Vorteil der Telearbeit: Berufstätige Frauen mit Kindern können weiter arbeiten

Die Vorteile von Telearbeit sehen die Befragten weltweit vor allem darin, dass sie Frauen ermöglicht weiterzuarbeiten, anstatt zeitweise oder sogar komplett aus der Arbeitswelt auszuscheiden, um Kinder großzuziehen (83 Prozent). Außerdem verringere das Home-Office den Zeitaufwand und den Stress, um zum Arbeitsplatz zu gelangen (83 Prozent) und verbessere die Work-Life-Balance (78 Prozent).

Etwa zwei von drei Befragten weltweit (62 Prozent) denken allerdings auch, dass die Telearbeit den betroffenen Arbeitnehmern das Gefühl gibt, sozial isoliert zu sein, wenn sie ihre Kollegen nicht jeden Tag persönlich sehen. In Indien (78 Prozent), Saudi Arabien (78 Prozent), Frankreich (75 Prozent) und Schweden (75 Prozent) empfinden die meisten Teilnehmer diese Aussage als wahr. In Deutschland stimmt dieser Aussage dagegen nur die Hälfte der Befragten zu (52 Prozent).

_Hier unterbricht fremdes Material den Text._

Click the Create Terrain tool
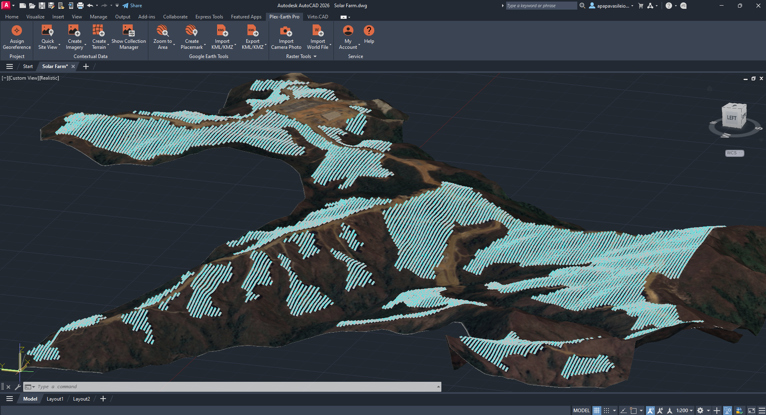 [x=99, y=31]
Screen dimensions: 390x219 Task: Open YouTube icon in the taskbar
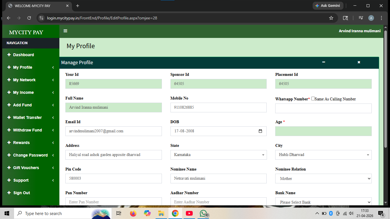pyautogui.click(x=189, y=213)
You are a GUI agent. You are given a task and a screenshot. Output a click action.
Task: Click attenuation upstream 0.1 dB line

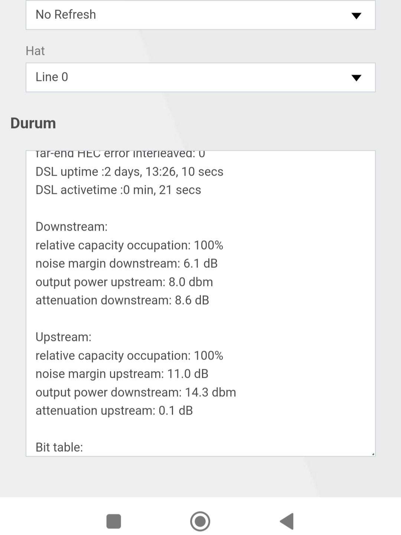click(x=114, y=411)
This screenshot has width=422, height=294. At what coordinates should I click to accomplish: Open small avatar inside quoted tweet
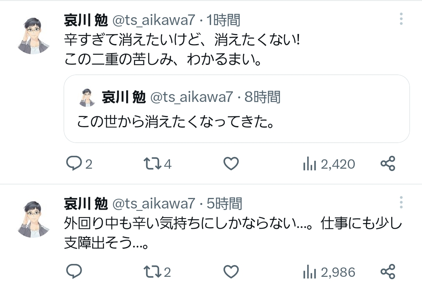pyautogui.click(x=87, y=98)
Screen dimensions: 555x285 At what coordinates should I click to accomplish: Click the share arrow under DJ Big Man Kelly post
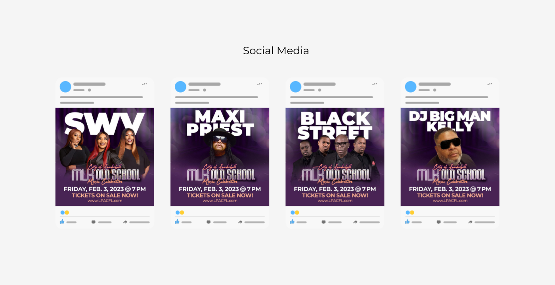tap(471, 222)
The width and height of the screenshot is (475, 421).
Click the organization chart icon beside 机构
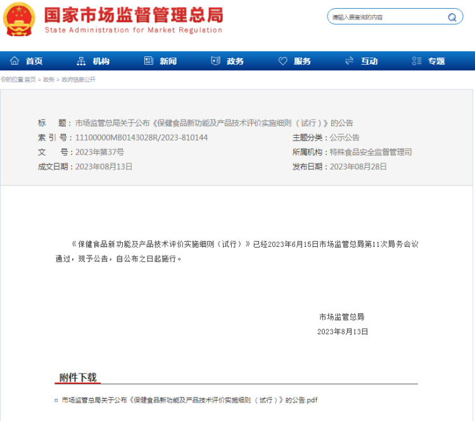[x=81, y=61]
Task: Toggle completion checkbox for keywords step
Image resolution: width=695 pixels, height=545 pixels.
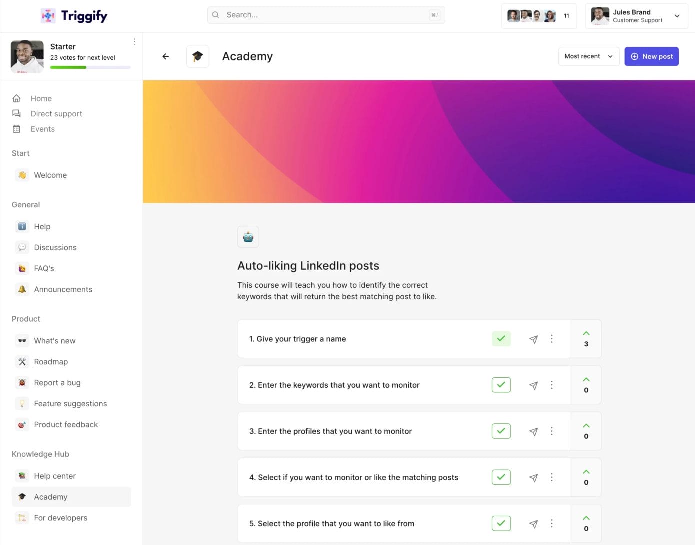Action: 501,385
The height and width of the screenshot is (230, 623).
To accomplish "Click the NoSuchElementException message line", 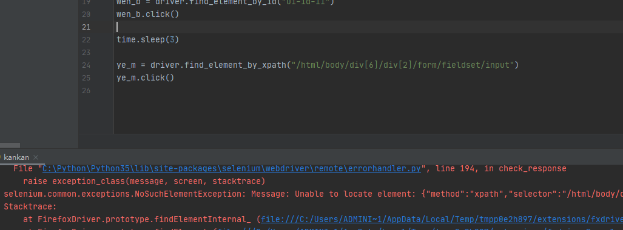I will [313, 194].
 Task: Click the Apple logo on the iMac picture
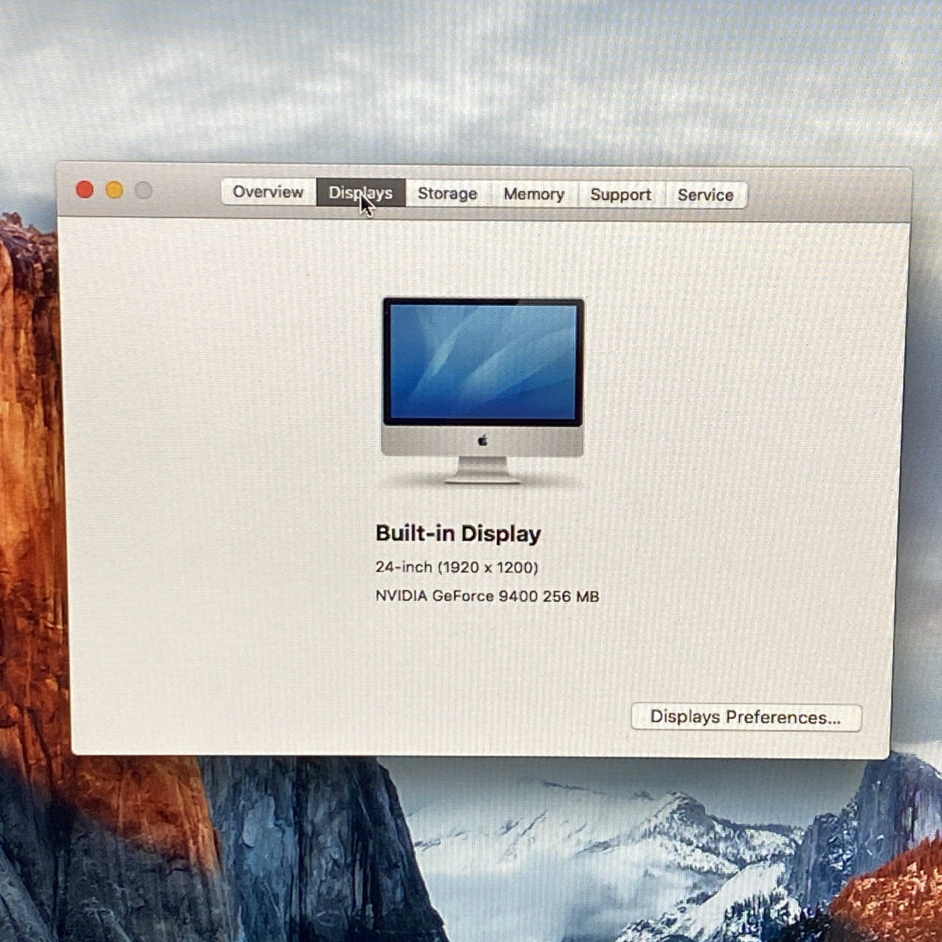pos(483,440)
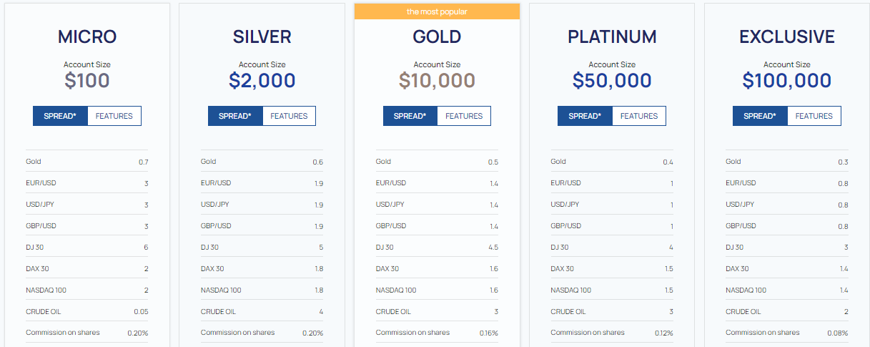Viewport: 870px width, 347px height.
Task: Select the SPREAD* tab in GOLD plan
Action: (x=410, y=116)
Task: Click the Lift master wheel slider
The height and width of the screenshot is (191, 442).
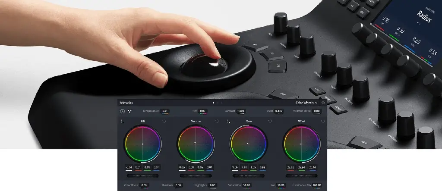Action: [x=142, y=176]
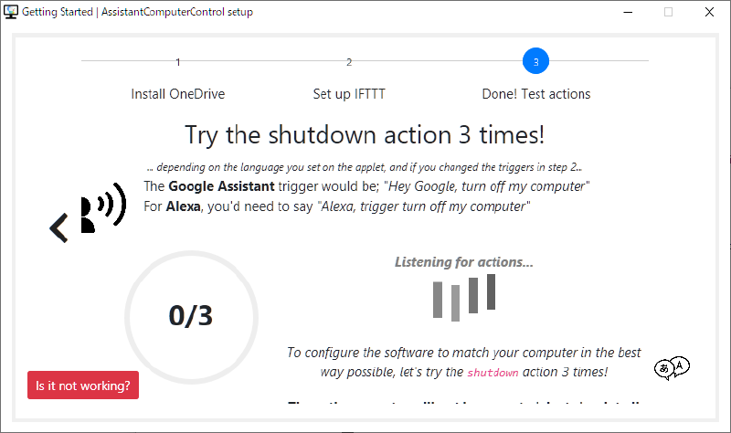Click the back chevron arrow
This screenshot has width=731, height=433.
[x=59, y=227]

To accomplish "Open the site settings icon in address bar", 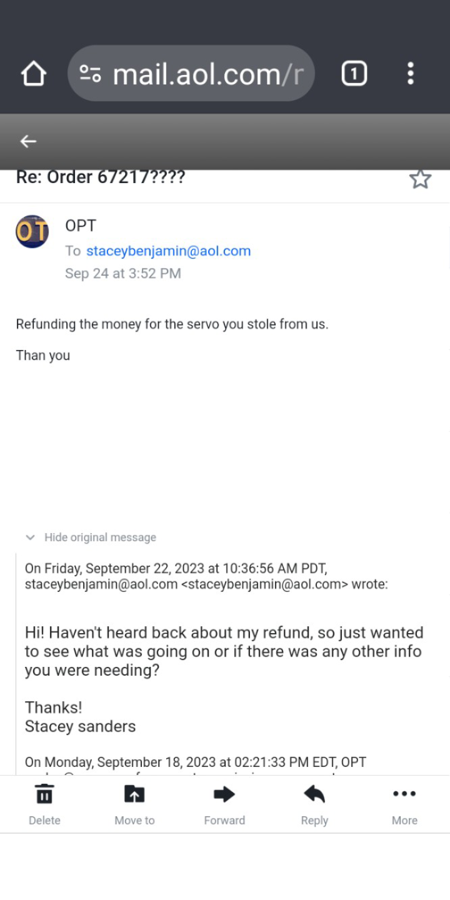I will click(91, 74).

Nachteilig sieht etwa die Hälfte der Befragten weltweit auch, dass das Home-Office die Chance auf eine Beförderung verringern könnte (56 Prozent) und dass die Arbeit von zu Hause, Streit in der Familie auslöse, da die Grenzen zwischen Arbeit und Privatleben verschwimmen (53 Prozent).